What are the Risk Factors for Lupus? Your race, age, and sex are the key risk factors for Lupus. Women are more likely to get Lupus than men, and it’s often diagnosed in people between ages 15 and 45. Also, African Americans, Hispanics, and Asian Americans are more likely to be diagnosed with Lupus than Whites.

What are the Symptoms of Lupus? Symptoms of Lupus vary, and onset may be sudden or gradual from mild to severe, and may be temporary or permanent. Episodes of a Lupus crisis commonly referred to as flares occur when signs and symptoms get worse for a while then improve or even disappear completely for a period of time.
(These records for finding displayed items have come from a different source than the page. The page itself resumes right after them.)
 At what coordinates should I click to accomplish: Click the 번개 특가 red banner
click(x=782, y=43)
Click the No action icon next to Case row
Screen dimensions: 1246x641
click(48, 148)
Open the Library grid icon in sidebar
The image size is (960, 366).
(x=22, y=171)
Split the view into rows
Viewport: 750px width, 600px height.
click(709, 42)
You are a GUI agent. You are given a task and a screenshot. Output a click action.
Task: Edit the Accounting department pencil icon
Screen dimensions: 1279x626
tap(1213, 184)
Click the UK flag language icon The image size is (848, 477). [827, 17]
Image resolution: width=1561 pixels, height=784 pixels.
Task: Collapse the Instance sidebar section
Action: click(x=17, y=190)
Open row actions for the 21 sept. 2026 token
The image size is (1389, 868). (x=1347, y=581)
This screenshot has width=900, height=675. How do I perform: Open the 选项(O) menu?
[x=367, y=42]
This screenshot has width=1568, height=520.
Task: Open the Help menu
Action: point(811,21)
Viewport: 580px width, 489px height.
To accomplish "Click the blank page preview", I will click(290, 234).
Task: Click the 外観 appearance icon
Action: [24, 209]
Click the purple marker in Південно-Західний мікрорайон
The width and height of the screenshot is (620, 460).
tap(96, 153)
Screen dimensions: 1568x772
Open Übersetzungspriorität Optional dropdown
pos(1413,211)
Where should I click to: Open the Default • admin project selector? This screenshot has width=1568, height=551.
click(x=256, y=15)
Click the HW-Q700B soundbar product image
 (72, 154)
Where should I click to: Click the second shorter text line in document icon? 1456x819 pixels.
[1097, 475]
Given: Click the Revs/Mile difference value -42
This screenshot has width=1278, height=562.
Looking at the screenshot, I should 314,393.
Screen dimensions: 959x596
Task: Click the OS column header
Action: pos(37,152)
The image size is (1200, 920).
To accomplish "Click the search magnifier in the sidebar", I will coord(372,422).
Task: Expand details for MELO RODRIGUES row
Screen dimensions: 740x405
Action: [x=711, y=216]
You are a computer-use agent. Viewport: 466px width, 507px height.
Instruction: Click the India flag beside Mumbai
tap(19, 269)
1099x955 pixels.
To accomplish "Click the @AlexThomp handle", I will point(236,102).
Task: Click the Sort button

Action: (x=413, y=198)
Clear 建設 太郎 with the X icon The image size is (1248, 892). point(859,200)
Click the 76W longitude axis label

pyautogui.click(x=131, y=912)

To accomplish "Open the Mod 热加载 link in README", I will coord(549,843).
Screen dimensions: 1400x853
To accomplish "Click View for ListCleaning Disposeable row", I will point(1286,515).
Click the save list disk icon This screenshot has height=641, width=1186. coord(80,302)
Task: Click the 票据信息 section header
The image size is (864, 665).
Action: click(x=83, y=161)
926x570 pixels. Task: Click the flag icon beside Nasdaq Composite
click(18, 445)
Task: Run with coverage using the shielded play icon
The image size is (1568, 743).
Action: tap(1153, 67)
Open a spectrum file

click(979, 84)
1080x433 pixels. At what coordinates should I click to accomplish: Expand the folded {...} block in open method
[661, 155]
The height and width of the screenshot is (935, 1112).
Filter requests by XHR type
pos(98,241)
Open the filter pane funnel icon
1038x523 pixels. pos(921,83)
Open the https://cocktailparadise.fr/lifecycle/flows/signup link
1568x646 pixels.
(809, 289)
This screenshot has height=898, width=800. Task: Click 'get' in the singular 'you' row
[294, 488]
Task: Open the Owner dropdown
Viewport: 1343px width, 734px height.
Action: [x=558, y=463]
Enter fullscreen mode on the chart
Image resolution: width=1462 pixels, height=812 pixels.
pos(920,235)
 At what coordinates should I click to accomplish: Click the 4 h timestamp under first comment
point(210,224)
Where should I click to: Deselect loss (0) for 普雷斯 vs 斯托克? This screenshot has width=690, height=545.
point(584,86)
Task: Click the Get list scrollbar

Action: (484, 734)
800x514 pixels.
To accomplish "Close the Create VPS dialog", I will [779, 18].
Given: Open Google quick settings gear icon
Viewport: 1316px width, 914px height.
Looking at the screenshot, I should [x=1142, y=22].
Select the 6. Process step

Common symptoms of Lupus include fatigue, fever, joint pain, stiffness and swelling, Butterfly-shaped rash on the face that covers the cheeks and bridge of the nose or rashes elsewhere on the body, skin lesions that appear or worsen with sun exposure (photosensitivity), fingers and toes that turn white or blue when exposed to cold or during stressful periods (Raynaud’s phenomenon), shortness of breath, chest pain, dry eyes, and headaches, confusion and memory loss.

How can Lupus be treated? There’s no cure for Lupus. It is a chronic condition that cannot be cured, and can last for years or a lifetime. However, there’s available treatment that can help relieve symptoms and improve quality of life of patients.

Call to Action: Consult with your physician or healthcare team if you or someone close to you exhibits any signs and symptoms of Lupus, or Lupus Nephritis.